Unraveling DNA Molecular Structures and Their Epigenetic Implications: Advances in Spectroscopic and Biophysical Approaches.

This special topic will explore the diverse structural conformations of DNA, such as G-quadruplexes, Z-DNA, triplex DNA, and other non-canonical structures, and their critical roles in gene regulation, chromatin organization, and epigenetic modifications. Since DNA structure is inherently linked to epigenetic mechanisms, including DNA methylation and histone modifications, studying these molecular conformations can provide deeper insights into fundamental biological processes and disease mechanisms.

A key aspect of this special topic is the integration of advanced analytical techniques, particularly spectroscopic and imaging approaches with robust data interpretation and statistical rigor, in studying DNA molecular structures. In recent years, methods such as surface-enhanced Raman spectroscopy (SERS), tip-enhanced Raman spectroscopy (TERS), and single-molecule fluorescence spectroscopy have enabled unprecedented sensitivity and specificity in detecting DNA conformational changes and epigenetic modifications at the molecular level. Furthermore, the application of AI-driven spectral analysis and machine learning models is enhancing data interpretation, offering new perspectives in DNA structural studies.

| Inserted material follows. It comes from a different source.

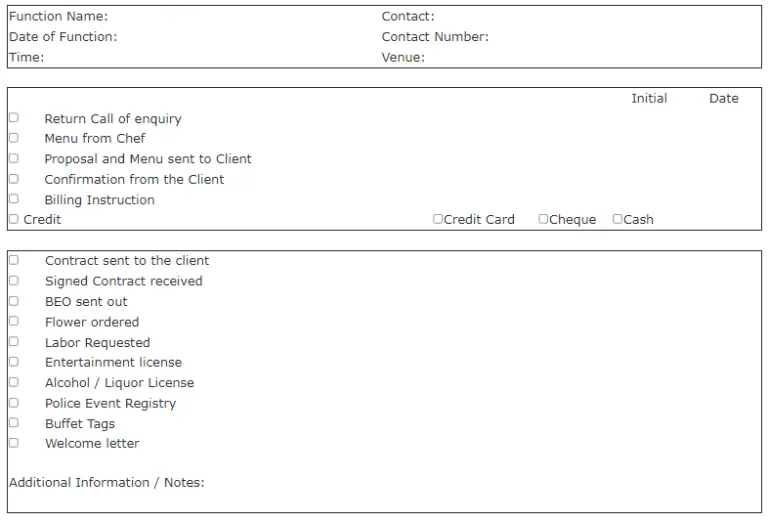
Task: Tick Alcohol / Liquor License checkbox
Action: pos(14,382)
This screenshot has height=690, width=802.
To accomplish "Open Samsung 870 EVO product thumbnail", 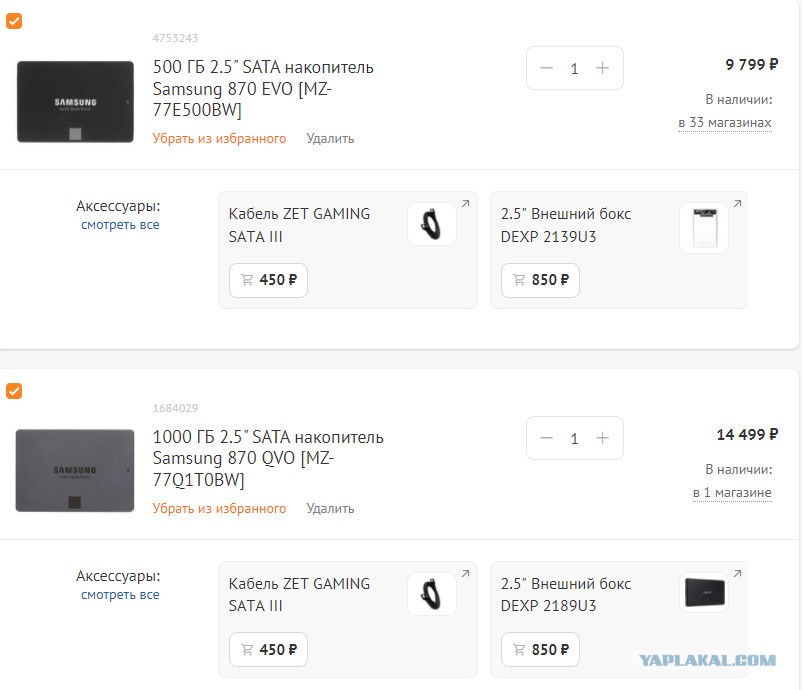I will [75, 102].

This topic will encourage contributions that highlight:
• The role of DNA structural variations in epigenetic regulation and disease mechanisms, supported by quantitative data analyses.
• Advances in Raman spectroscopy (SERS, TERS), NMR, cryo-EM, and other high-resolution techniques for studying DNA conformations, with an emphasis on studies that apply these approaches to biological questions and statistically evaluate the findings.
• Computational and AI-driven methods for DNA structure prediction and spectral analysis, including validation and performance assessment.
• The impact of DNA structural polymorphism on gene expression and chromatin accessibility, defined through rigorous experimental design and appropriate statistical analysis.
• Emerging applications of spectroscopic techniques in detecting epigenetic biomarkers, illustrated with relevant experimental or computational results.

Through this topic, we aim to advance both methodological innovation and biological understanding in the field. We particularly welcome studies that thoughtfully combine advanced techniques and quantitative analysis to reveal new insights into DNA structure and function.